▶ [Problem] Please transcribe, exactly and only, the lines of the records below from the one holding "Resultat (754, 1640)" to the very end.

Data supplied section start

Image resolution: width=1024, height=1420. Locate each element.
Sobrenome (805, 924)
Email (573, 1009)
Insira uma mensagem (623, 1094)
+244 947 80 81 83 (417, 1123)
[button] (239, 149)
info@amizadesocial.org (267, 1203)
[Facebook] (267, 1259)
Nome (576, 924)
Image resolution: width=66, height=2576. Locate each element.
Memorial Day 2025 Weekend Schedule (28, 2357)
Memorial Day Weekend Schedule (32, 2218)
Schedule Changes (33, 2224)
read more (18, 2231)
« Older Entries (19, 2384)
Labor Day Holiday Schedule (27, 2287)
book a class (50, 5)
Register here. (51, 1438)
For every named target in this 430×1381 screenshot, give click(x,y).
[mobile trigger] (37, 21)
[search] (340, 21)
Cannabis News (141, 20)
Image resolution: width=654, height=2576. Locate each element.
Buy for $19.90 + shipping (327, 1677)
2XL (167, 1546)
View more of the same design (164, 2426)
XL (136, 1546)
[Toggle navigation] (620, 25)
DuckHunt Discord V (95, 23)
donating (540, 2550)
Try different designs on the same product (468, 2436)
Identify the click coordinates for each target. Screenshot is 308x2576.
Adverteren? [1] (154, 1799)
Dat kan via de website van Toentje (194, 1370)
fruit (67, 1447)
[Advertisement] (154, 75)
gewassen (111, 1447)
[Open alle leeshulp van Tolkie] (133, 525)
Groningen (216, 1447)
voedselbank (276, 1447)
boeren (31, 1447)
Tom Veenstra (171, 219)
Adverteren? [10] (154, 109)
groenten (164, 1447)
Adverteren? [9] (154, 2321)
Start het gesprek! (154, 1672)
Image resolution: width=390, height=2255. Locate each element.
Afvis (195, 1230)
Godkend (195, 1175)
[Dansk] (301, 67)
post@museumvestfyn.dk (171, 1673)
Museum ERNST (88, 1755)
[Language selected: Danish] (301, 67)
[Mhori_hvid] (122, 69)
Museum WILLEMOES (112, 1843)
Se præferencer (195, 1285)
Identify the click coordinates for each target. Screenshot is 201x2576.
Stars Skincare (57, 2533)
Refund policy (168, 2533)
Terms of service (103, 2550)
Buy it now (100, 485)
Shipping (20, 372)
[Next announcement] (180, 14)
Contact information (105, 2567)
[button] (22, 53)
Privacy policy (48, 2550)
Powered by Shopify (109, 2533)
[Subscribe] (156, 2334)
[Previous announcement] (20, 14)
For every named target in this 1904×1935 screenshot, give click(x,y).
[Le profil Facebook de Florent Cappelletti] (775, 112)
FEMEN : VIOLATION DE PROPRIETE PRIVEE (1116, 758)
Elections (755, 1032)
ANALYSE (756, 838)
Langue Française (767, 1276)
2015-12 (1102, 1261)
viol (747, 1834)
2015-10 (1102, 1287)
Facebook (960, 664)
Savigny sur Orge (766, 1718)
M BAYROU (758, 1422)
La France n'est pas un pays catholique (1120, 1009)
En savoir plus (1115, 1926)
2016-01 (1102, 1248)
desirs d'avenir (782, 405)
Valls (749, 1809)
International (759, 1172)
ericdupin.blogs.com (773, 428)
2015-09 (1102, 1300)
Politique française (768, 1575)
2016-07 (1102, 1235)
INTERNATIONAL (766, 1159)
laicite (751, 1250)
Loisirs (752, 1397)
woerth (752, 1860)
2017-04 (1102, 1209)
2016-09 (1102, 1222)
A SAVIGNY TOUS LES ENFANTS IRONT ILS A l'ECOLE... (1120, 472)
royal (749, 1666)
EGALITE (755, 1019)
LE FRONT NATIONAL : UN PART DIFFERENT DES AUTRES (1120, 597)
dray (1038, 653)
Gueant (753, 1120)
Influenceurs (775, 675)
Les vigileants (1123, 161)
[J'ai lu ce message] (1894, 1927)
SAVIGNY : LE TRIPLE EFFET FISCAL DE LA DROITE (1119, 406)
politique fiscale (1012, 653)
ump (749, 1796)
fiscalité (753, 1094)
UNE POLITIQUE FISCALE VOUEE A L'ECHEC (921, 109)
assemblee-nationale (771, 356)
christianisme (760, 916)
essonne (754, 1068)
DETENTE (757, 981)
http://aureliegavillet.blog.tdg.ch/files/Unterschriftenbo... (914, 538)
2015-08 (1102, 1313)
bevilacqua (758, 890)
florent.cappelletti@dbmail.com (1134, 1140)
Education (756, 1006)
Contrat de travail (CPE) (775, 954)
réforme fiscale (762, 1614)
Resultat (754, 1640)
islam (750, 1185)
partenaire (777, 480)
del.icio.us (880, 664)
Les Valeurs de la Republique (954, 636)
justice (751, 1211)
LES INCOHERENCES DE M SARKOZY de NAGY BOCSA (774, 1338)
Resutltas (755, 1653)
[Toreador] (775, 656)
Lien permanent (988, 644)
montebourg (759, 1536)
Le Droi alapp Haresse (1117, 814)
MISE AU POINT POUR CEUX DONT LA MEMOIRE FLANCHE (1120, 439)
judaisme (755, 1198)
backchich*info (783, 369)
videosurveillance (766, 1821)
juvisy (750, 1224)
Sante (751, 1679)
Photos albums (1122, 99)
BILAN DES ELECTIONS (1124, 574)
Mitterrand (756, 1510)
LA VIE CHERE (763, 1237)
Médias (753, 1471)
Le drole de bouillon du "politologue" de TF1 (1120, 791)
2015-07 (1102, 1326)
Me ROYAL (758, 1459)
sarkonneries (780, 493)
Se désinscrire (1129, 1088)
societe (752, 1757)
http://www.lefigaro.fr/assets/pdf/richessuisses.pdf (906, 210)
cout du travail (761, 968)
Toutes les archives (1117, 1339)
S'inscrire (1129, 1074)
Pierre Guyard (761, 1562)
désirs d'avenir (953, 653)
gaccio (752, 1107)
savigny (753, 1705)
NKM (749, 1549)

Data supplied section end

▶ [Answer section]
Resultat (754, 1640)
islam (750, 1185)
partenaire (777, 480)
del.icio.us (880, 664)
Les Valeurs de la Republique (954, 636)
justice (751, 1211)
LES INCOHERENCES DE M SARKOZY de NAGY BOCSA (774, 1338)
Resutltas (755, 1653)
[Toreador] (775, 656)
Lien permanent (988, 644)
montebourg (759, 1536)
Le Droi alapp Haresse (1117, 814)
MISE AU POINT POUR CEUX DONT LA MEMOIRE FLANCHE (1120, 439)
judaisme (755, 1198)
backchich*info (783, 369)
videosurveillance (766, 1821)
juvisy (750, 1224)
Sante (751, 1679)
Photos albums (1122, 99)
BILAN DES ELECTIONS (1124, 574)
Mitterrand (756, 1510)
LA VIE CHERE (763, 1237)
Médias (753, 1471)
Le drole de bouillon du "politologue" de TF1 (1120, 791)
2015-07 (1102, 1326)
Me ROYAL (758, 1459)
sarkonneries (780, 493)
Se désinscrire (1129, 1088)
societe (752, 1757)
http://www.lefigaro.fr/assets/pdf/richessuisses.pdf (906, 210)
cout du travail (761, 968)
Toutes les archives (1117, 1339)
S'inscrire (1129, 1074)
Pierre Guyard (761, 1562)
désirs d'avenir (953, 653)
gaccio (752, 1107)
savigny (753, 1705)
NKM (749, 1549)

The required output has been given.